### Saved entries
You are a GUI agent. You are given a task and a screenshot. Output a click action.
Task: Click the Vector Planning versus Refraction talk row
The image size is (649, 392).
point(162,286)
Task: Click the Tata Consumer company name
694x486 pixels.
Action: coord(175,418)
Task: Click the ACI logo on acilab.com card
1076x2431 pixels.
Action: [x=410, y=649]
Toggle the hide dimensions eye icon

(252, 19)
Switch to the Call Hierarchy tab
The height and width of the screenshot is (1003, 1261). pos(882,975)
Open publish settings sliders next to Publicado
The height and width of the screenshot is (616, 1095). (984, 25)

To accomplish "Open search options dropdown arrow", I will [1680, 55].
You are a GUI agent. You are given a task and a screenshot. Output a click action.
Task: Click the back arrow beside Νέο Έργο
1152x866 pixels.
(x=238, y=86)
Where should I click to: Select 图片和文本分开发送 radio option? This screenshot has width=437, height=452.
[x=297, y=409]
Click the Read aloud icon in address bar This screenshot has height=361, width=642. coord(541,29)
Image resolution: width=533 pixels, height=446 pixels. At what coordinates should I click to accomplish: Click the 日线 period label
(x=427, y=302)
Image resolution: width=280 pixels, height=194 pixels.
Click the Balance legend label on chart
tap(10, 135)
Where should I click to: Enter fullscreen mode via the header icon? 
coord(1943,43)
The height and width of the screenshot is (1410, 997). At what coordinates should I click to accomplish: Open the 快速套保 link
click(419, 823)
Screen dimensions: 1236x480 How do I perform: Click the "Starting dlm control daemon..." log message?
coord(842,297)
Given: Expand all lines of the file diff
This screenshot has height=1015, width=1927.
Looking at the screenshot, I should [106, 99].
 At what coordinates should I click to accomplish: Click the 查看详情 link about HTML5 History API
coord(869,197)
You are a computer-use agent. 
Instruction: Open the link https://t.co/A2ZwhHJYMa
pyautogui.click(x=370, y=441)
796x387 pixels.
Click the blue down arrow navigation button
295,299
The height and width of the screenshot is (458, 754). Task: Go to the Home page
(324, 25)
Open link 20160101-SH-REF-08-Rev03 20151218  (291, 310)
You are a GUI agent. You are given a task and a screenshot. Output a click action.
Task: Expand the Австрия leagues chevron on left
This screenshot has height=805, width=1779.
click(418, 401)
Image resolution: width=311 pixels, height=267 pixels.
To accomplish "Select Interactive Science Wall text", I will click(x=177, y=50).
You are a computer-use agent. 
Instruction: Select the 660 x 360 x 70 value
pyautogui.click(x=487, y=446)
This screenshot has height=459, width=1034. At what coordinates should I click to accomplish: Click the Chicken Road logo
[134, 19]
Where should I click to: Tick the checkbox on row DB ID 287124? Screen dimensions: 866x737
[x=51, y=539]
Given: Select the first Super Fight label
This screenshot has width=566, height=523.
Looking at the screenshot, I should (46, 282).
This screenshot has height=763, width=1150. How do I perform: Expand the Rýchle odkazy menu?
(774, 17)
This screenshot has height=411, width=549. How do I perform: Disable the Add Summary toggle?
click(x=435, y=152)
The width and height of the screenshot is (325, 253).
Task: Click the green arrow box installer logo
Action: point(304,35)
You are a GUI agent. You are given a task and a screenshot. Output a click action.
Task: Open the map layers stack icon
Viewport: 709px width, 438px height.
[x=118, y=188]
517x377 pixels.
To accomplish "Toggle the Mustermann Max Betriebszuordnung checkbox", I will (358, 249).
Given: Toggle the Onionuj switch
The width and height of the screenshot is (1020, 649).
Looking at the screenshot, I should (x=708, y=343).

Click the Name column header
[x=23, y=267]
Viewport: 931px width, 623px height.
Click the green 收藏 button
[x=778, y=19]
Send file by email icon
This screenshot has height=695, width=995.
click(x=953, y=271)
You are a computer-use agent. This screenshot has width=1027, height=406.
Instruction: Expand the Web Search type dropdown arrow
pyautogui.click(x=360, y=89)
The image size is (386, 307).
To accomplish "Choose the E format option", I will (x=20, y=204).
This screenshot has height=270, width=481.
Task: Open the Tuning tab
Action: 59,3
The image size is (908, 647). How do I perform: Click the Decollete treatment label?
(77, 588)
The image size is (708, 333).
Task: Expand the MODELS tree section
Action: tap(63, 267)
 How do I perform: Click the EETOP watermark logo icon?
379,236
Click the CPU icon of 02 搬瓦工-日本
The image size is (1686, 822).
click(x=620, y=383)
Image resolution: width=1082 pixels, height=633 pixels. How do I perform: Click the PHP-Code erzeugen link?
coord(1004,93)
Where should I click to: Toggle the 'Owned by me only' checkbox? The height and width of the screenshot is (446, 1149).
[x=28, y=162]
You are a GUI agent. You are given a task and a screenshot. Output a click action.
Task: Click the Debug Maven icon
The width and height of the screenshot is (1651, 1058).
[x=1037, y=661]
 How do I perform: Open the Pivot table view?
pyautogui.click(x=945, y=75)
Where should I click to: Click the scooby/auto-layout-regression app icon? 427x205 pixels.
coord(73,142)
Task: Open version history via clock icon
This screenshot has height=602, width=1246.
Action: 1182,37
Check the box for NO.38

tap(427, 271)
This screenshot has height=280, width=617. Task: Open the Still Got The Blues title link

### YOUR GOAL
Set out every line of the material above as a JSON list of strings, one string per line, leaving out any blank lines.

### SOLUTION TO THE EXERCISE
[
  "You are a GUI agent. You are given a task and a screenshot. Output a click action.",
  "Task: Click the Vector Planning versus Refraction talk row",
  "The image size is (649, 392).",
  "point(162,286)",
  "Task: Click the Tata Consumer company name",
  "694x486 pixels.",
  "Action: coord(175,418)",
  "Task: Click the ACI logo on acilab.com card",
  "1076x2431 pixels.",
  "Action: [x=410, y=649]",
  "Toggle the hide dimensions eye icon",
  "(252, 19)",
  "Switch to the Call Hierarchy tab",
  "The height and width of the screenshot is (1003, 1261). pos(882,975)",
  "Open publish settings sliders next to Publicado",
  "The height and width of the screenshot is (616, 1095). (984, 25)",
  "To accomplish \"Open search options dropdown arrow\", I will [1680, 55].",
  "You are a GUI agent. You are given a task and a screenshot. Output a click action.",
  "Task: Click the back arrow beside Νέο Έργο",
  "1152x866 pixels.",
  "(x=238, y=86)",
  "Where should I click to: Select 图片和文本分开发送 radio option? This screenshot has width=437, height=452.",
  "[x=297, y=409]",
  "Click the Read aloud icon in address bar This screenshot has height=361, width=642. coord(541,29)",
  "Image resolution: width=533 pixels, height=446 pixels. At what coordinates should I click to accomplish: Click the 日线 period label",
  "(x=427, y=302)",
  "Image resolution: width=280 pixels, height=194 pixels.",
  "Click the Balance legend label on chart",
  "tap(10, 135)",
  "Where should I click to: Enter fullscreen mode via the header icon? ",
  "coord(1943,43)",
  "The height and width of the screenshot is (1410, 997). At what coordinates should I click to accomplish: Open the 快速套保 link",
  "click(419, 823)",
  "Screen dimensions: 1236x480 How do I perform: Click the \"Starting dlm control daemon...\" log message?",
  "coord(842,297)",
  "Given: Expand all lines of the file diff",
  "This screenshot has height=1015, width=1927.",
  "Looking at the screenshot, I should [106, 99].",
  " At what coordinates should I click to accomplish: Click the 查看详情 link about HTML5 History API",
  "coord(869,197)",
  "You are a computer-use agent. ",
  "Instruction: Open the link https://t.co/A2ZwhHJYMa",
  "pyautogui.click(x=370, y=441)",
  "796x387 pixels.",
  "Click the blue down arrow navigation button",
  "295,299",
  "The height and width of the screenshot is (458, 754). Task: Go to the Home page",
  "(324, 25)",
  "Open link 20160101-SH-REF-08-Rev03 20151218  (291, 310)",
  "You are a GUI agent. You are given a task and a screenshot. Output a click action.",
  "Task: Expand the Австрия leagues chevron on left",
  "This screenshot has height=805, width=1779.",
  "click(418, 401)",
  "Image resolution: width=311 pixels, height=267 pixels.",
  "To accomplish \"Select Interactive Science Wall text\", I will click(x=177, y=50).",
  "You are a computer-use agent. ",
  "Instruction: Select the 660 x 360 x 70 value",
  "pyautogui.click(x=487, y=446)",
  "This screenshot has height=459, width=1034. At what coordinates should I click to accomplish: Click the Chicken Road logo",
  "[134, 19]",
  "Where should I click to: Tick the checkbox on row DB ID 287124? Screen dimensions: 866x737",
  "[x=51, y=539]",
  "Given: Select the first Super Fight label",
  "This screenshot has width=566, height=523.",
  "Looking at the screenshot, I should (46, 282).",
  "This screenshot has height=763, width=1150. How do I perform: Expand the Rýchle odkazy menu?",
  "(774, 17)",
  "This screenshot has height=411, width=549. How do I perform: Disable the Add Summary toggle?",
  "click(x=435, y=152)",
  "The width and height of the screenshot is (325, 253).",
  "Task: Click the green arrow box installer logo",
  "Action: point(304,35)",
  "You are a GUI agent. You are given a task and a screenshot. Output a click action.",
  "Task: Open the map layers stack icon",
  "Viewport: 709px width, 438px height.",
  "[x=118, y=188]",
  "517x377 pixels.",
  "To accomplish \"Toggle the Mustermann Max Betriebszuordnung checkbox\", I will (358, 249).",
  "Given: Toggle the Onionuj switch",
  "The width and height of the screenshot is (1020, 649).",
  "Looking at the screenshot, I should (x=708, y=343).",
  "Click the Name column header",
  "[x=23, y=267]",
  "Viewport: 931px width, 623px height.",
  "Click the green 收藏 button",
  "[x=778, y=19]",
  "Send file by email icon",
  "This screenshot has height=695, width=995.",
  "click(x=953, y=271)",
  "You are a computer-use agent. This screenshot has width=1027, height=406.",
  "Instruction: Expand the Web Search type dropdown arrow",
  "pyautogui.click(x=360, y=89)",
  "The image size is (386, 307).",
  "To accomplish \"Choose the E format option\", I will (x=20, y=204).",
  "This screenshot has height=270, width=481.",
  "Task: Open the Tuning tab",
  "Action: 59,3",
  "The image size is (908, 647). How do I perform: Click the Decollete treatment label?",
  "(77, 588)",
  "The image size is (708, 333).",
  "Task: Expand the MODELS tree section",
  "Action: tap(63, 267)",
  " How do I perform: Click the EETOP watermark logo icon?",
  "379,236",
  "Click the CPU icon of 02 搬瓦工-日本",
  "The image size is (1686, 822).",
  "click(x=620, y=383)",
  "Image resolution: width=1082 pixels, height=633 pixels. How do I perform: Click the PHP-Code erzeugen link?",
  "coord(1004,93)",
  "Where should I click to: Toggle the 'Owned by me only' checkbox? The height and width of the screenshot is (446, 1149).",
  "[x=28, y=162]",
  "You are a GUI agent. You are given a task and a screenshot. Output a click action.",
  "Task: Click the Debug Maven icon",
  "The width and height of the screenshot is (1651, 1058).",
  "[x=1037, y=661]",
  " How do I perform: Open the Pivot table view?",
  "pyautogui.click(x=945, y=75)",
  "Where should I click to: Click the scooby/auto-layout-regression app icon? 427x205 pixels.",
  "coord(73,142)",
  "Task: Open version history via clock icon",
  "This screenshot has height=602, width=1246.",
  "Action: 1182,37",
  "Check the box for NO.38",
  "tap(427, 271)",
  "This screenshot has height=280, width=617. Task: Open the Still Got The Blues title link"
]